WIP fix proposal for bug #6123

From: "Kevin Grittner" <Kevin(dot)Grittner(at)wicourts(dot)gov>
To: <pgsql-hackers(at)postgresql(dot)org>
Subject: WIP fix proposal for bug #6123
Date: 2011-07-20 18:58:04
Message-ID: 4E26DEEC020000250003F5E9@gw.wicourts.gov
Views: Raw Message | Whole Thread | Download mbox | Resend email
Thread:
Lists: pgsql-hackers

We're nearing completion of testing the migration of a lot of code
which used our custom Java framework into PostgreSQL functions and
triggers. Yesterday our testers ran into surprising behavior
related to delete triggers. A test case is presented on the -bugs
list, but basically it amounts to this:

(1) We have some detail which is summarized by triggers into
related higher-level tables for performance reasons.

(2) On delete, some of the higher level tables should cascade the
delete down to the lower levels.

(3) Sometimes the same tables are involved in both.
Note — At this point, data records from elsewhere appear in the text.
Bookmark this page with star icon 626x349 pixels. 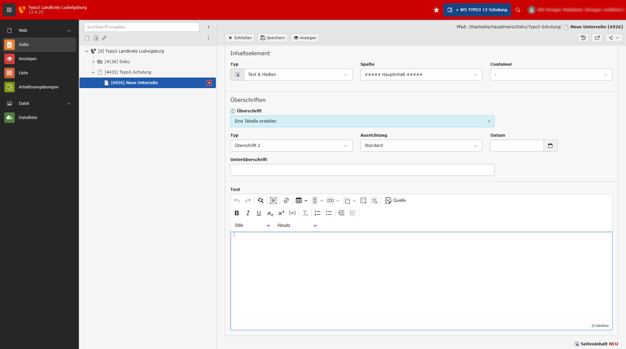pos(436,10)
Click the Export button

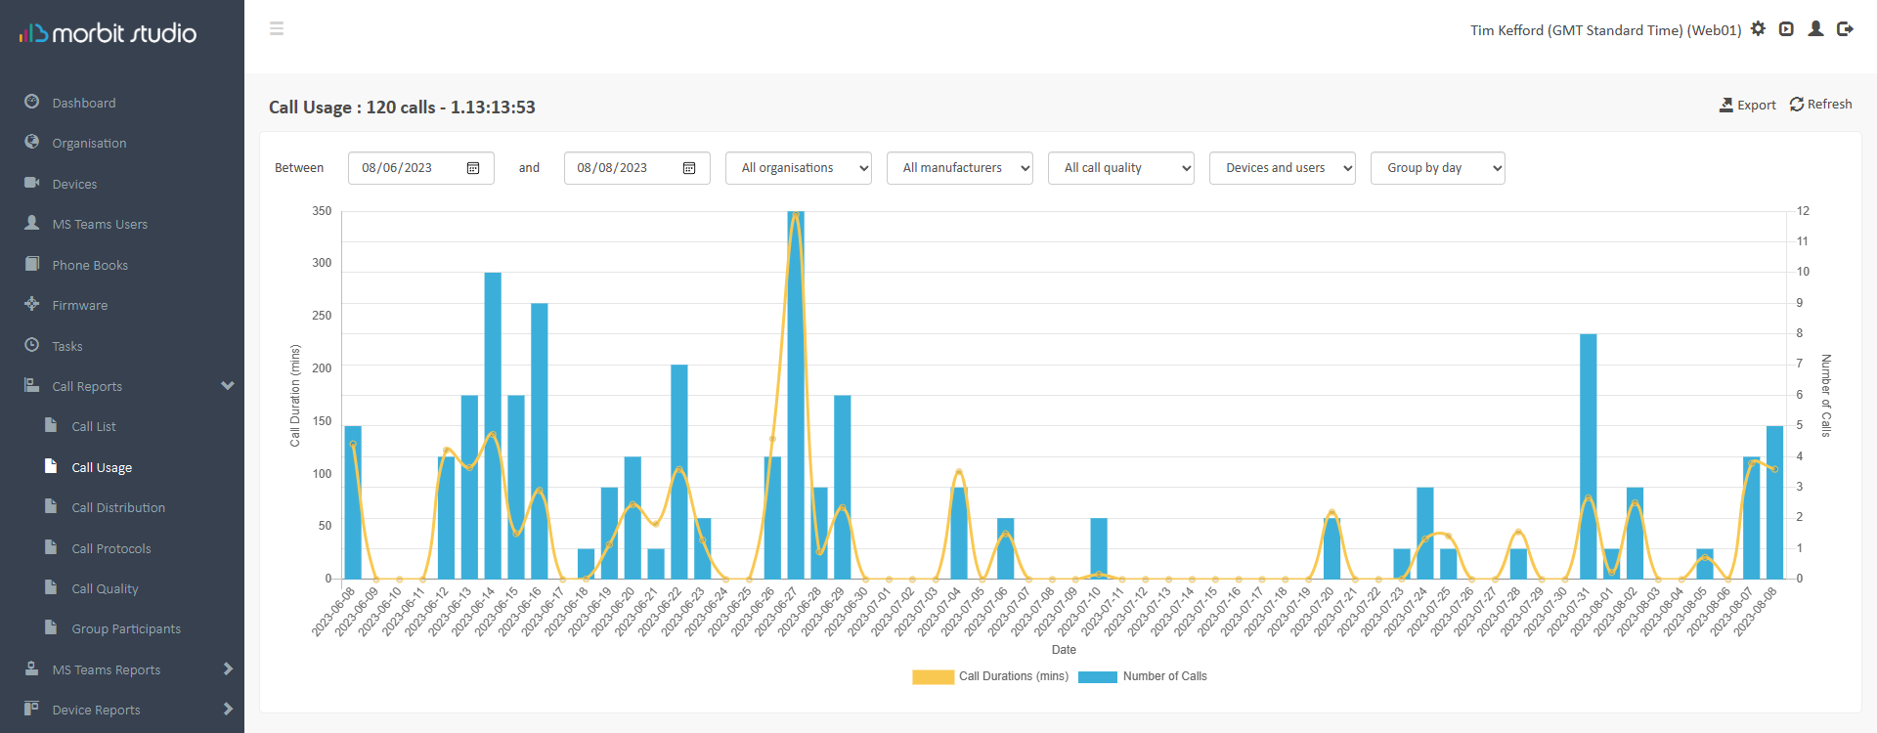pos(1747,105)
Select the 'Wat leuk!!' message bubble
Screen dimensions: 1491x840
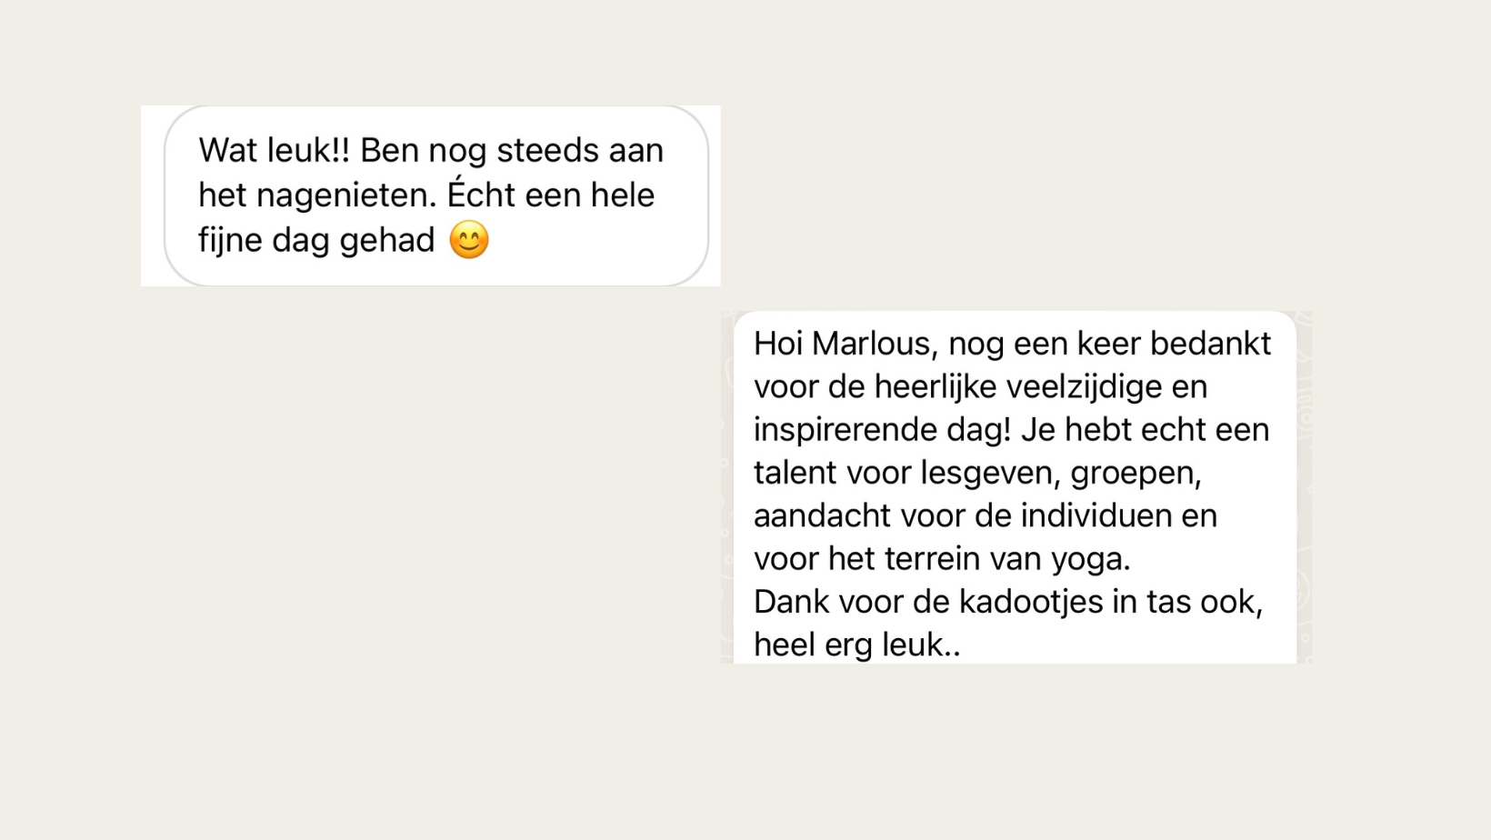(436, 195)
This is complicated by the foreign key situation -- due to
conversion of less-than-perfect data and the fact that there is a
legal concept of the elected Clerk of Court in each county being the
"custodian of the data" we have orphaned detail in some tables which
we don't have authority to delete or create bogus parent rows for.
(It would actually be a felony for us to do so, I think.) Until 9.2
we won't be able to create foreign keys for these relationships, but
in each county we've created foreign keys for all relationships
without orphans. So, this is one reason we can't count on foreign
key declarations, with the ON DELETE CASCADE option, yet we don't
want to drop the foreign keys where they exist, as they help prevent
further degradation of the data integrity. So the DELETE from the
children should occur in the BEFORE trigger to avoid upsetting FK
logic. Otherwise we could move the cascading deletes to the AFTER
DELETE trigger, where this odd behavior doesn't occur.

So basically, the goal of this patch is to ensure that a BEFORE
DELETE trigger doesn't silently fail to delete a row because that
row was updated during the BEFORE DELETE trigger firing (in our case
by secondary trigger firing).

If that description was too hard to follow, let me know and I'll try
again. :-/

[Summarizing discussion on the -bugs list,] Tom didn't feel that
there was a need to support application code which does what I
describe above, and he felt that fixing it would open a can of
worms, with logical quandaries about correct behavior. Basically,
the changes I made were within switch statements where if the row
was found to be HeapTupleUpdated in READ COMMITTED, it would follow
the ctid chain; I used similar logic for HeapTupleSelfUpdated
regardless of transaction isolation level. The reasons for not
re-firing delete triggers here is the same for why delete triggers
are not fired in the existing case -- it's just one delete.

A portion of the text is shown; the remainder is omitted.